Task brief ▸
In the entries below, find the line with "Image resolution: width=1242" and the line with "Click buffer_opt_v1_Pipeline_loop1(function) in", then retype both and everything between them exactly. Do not copy the pictures.

Dataset excerpts ▸
○ ○ ○ ○ ○ ○ ○
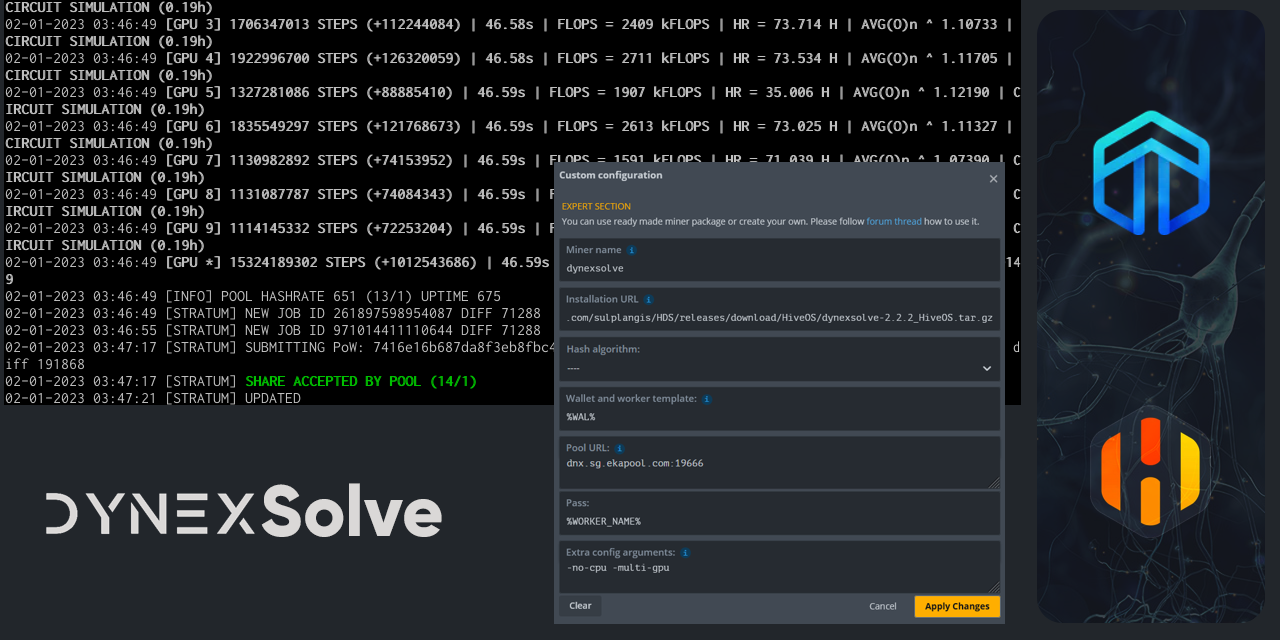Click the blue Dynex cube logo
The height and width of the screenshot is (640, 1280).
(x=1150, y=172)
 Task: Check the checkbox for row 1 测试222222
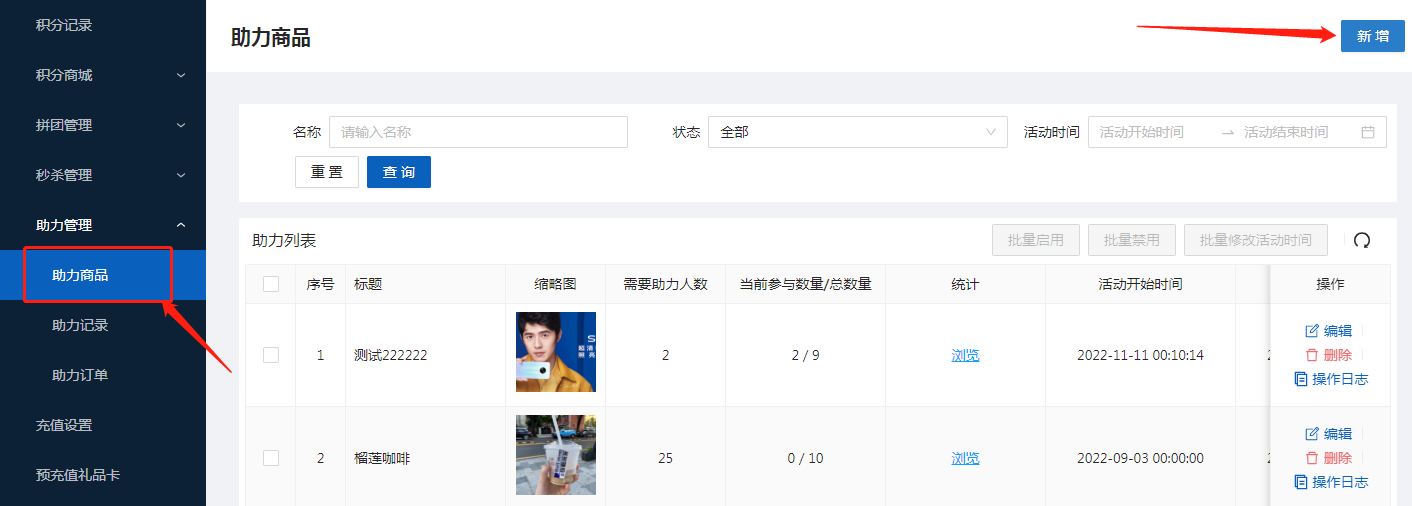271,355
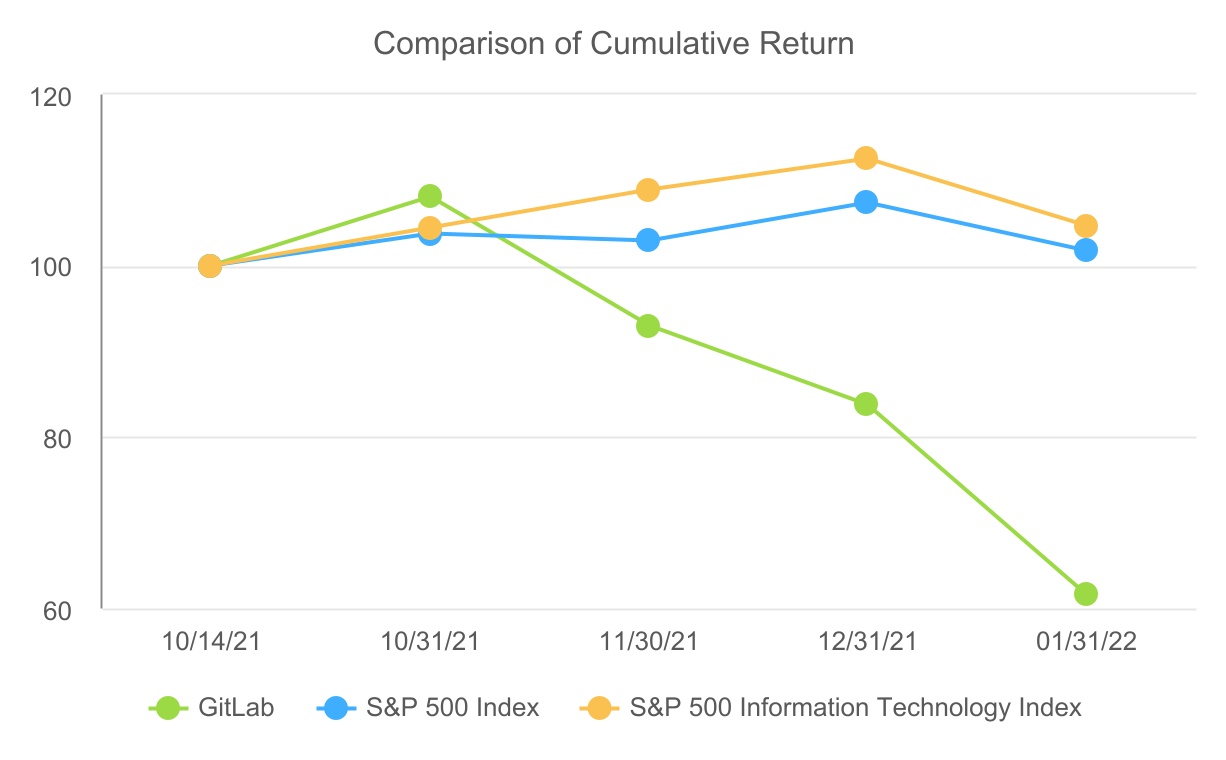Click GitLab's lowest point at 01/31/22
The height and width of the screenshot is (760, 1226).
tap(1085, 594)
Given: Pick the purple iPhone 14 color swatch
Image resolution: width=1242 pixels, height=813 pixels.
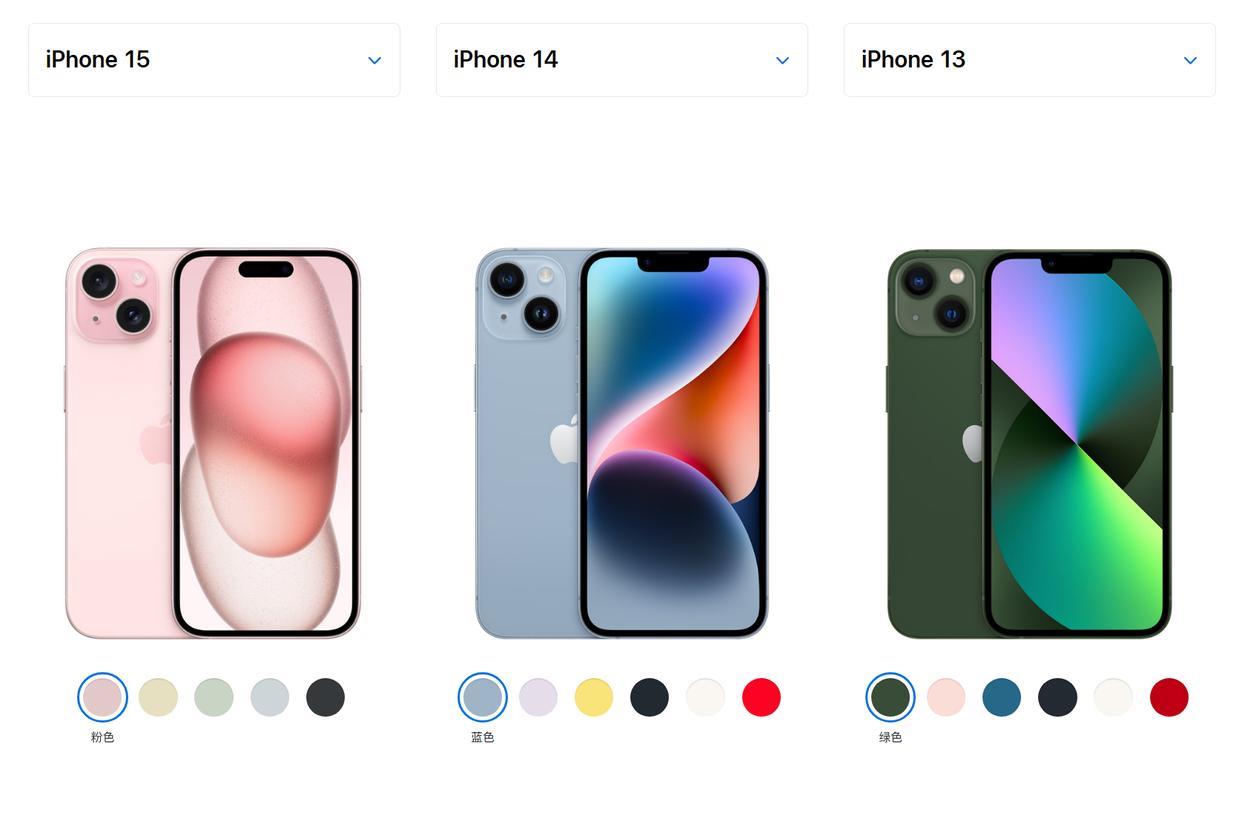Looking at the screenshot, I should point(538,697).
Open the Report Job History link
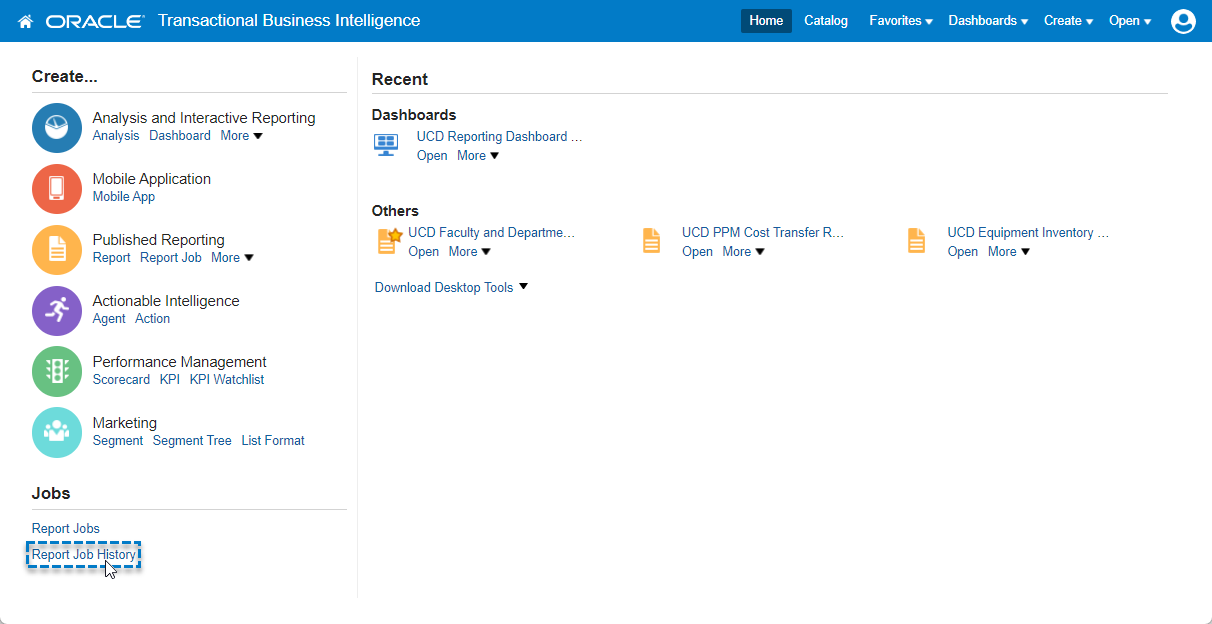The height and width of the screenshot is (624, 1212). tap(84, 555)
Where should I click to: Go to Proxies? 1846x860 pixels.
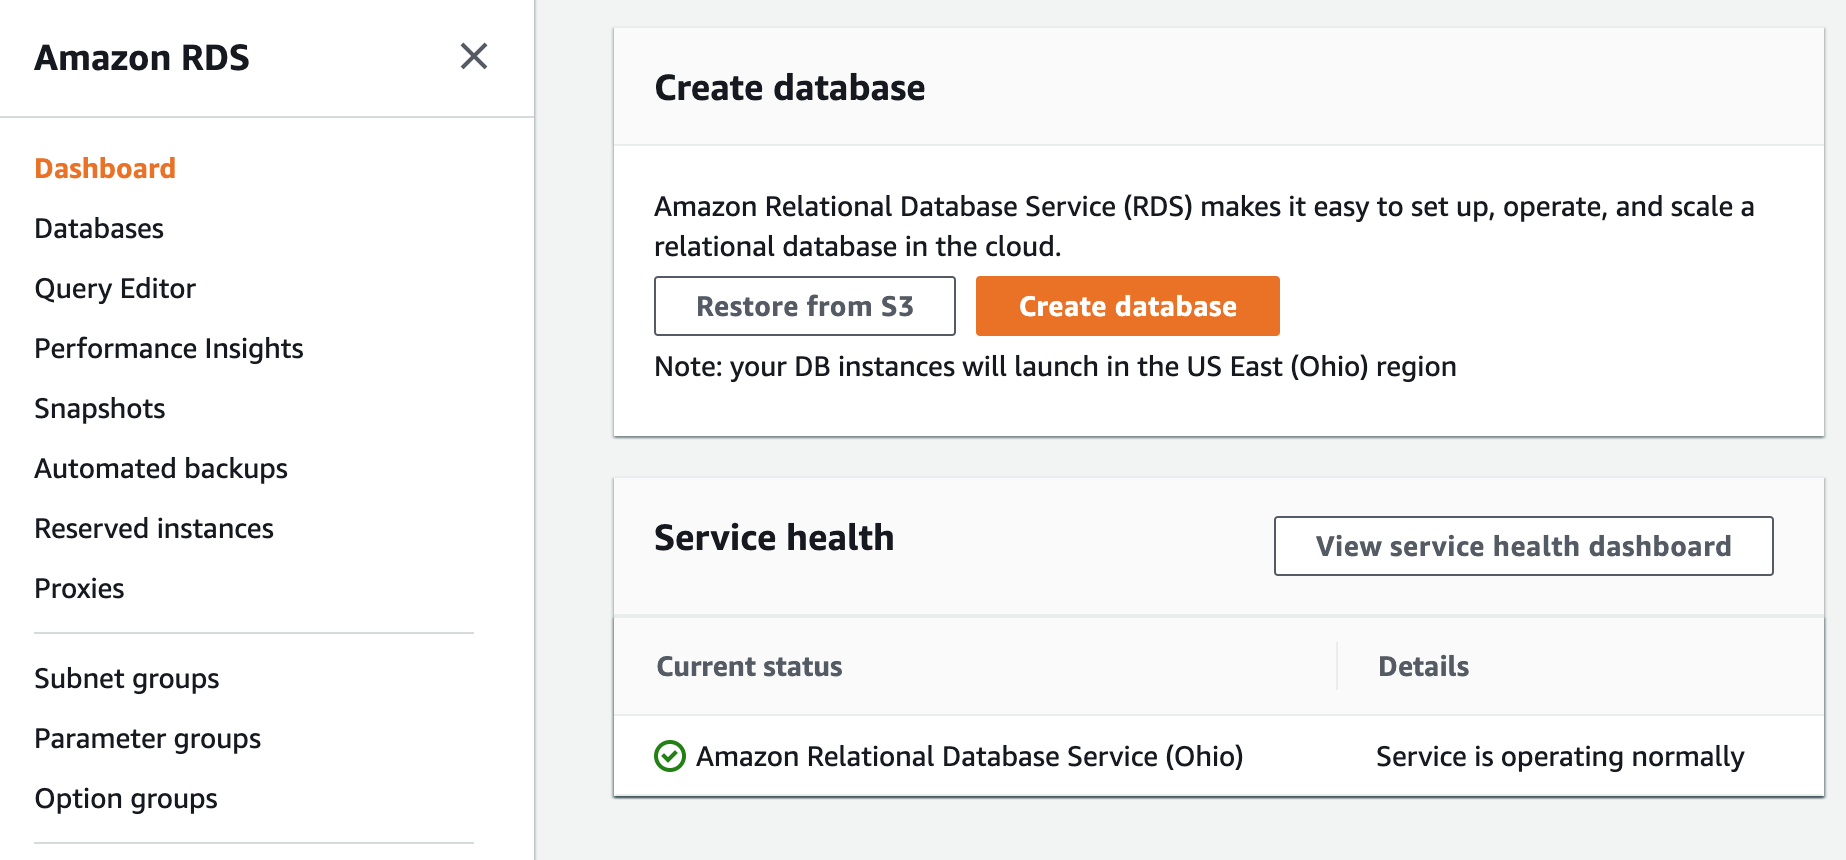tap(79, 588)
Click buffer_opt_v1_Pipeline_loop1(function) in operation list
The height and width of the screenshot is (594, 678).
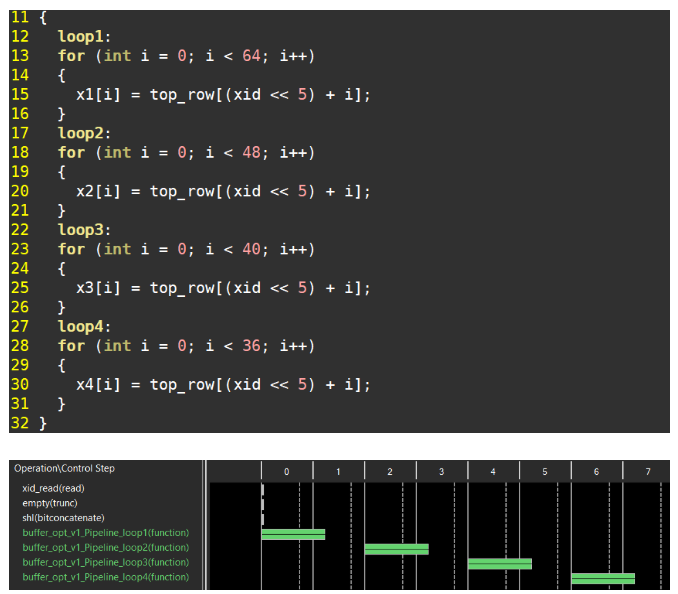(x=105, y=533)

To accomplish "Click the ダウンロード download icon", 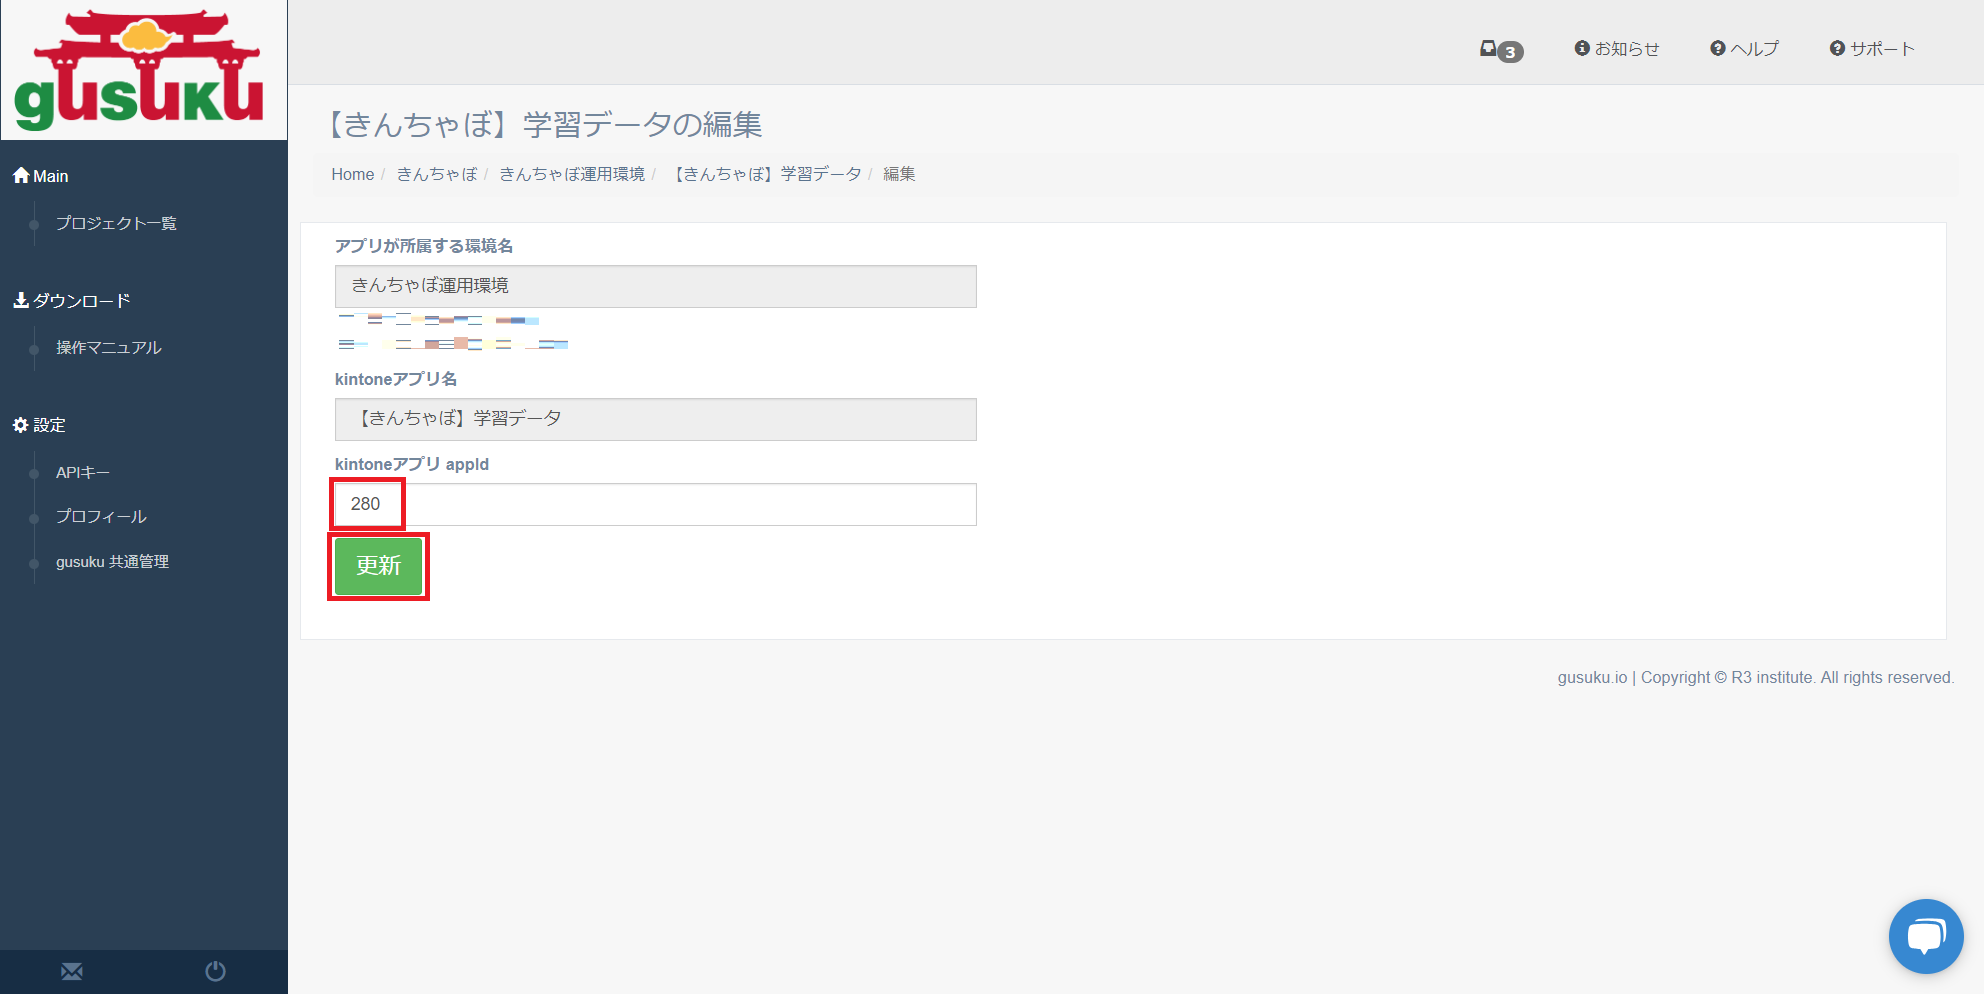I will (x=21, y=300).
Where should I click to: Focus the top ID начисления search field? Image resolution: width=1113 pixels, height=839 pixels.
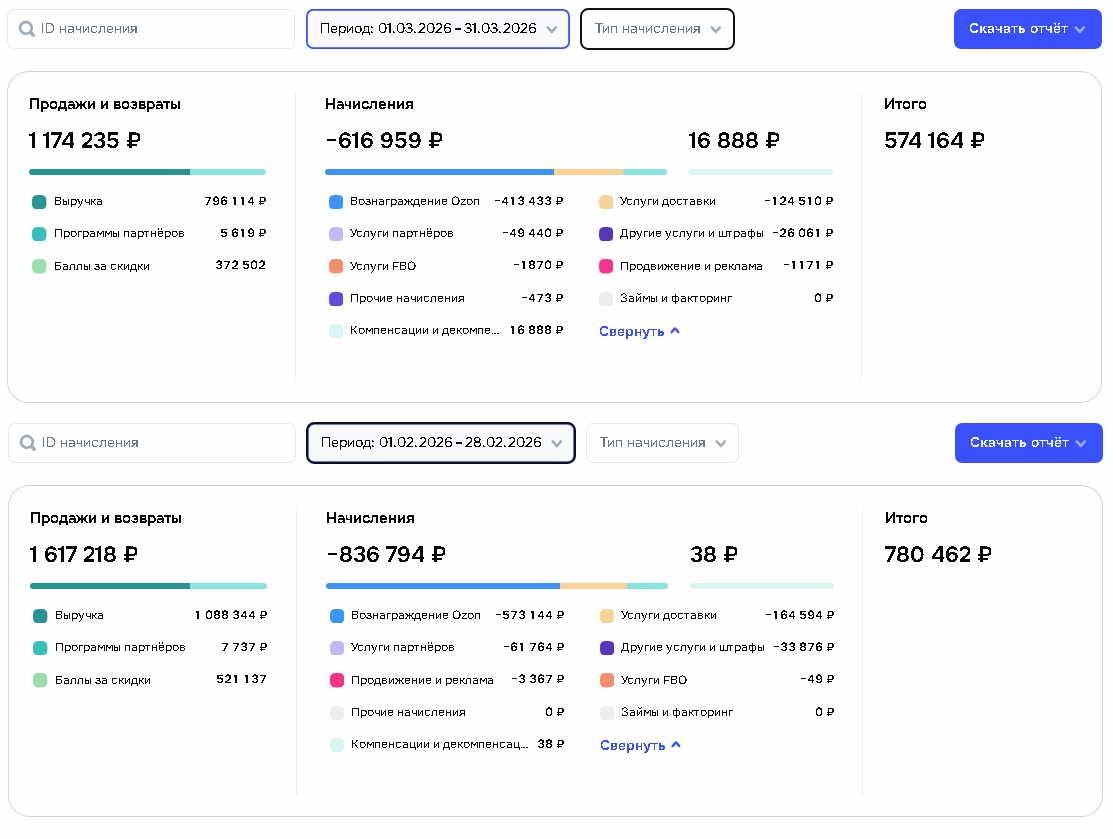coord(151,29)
○ ○ ○ ○ ○ ○ ○
Result below ▸
Image resolution: width=1242 pixels, height=813 pixels.
Looking at the screenshot, I should point(538,697).
Open the Report Job History link
The height and width of the screenshot is (624, 1212). tap(84, 555)
Where should I click to: Go to Proxies? 1846x860 pixels.
tap(79, 588)
Click buffer_opt_v1_Pipeline_loop1(function) in operation list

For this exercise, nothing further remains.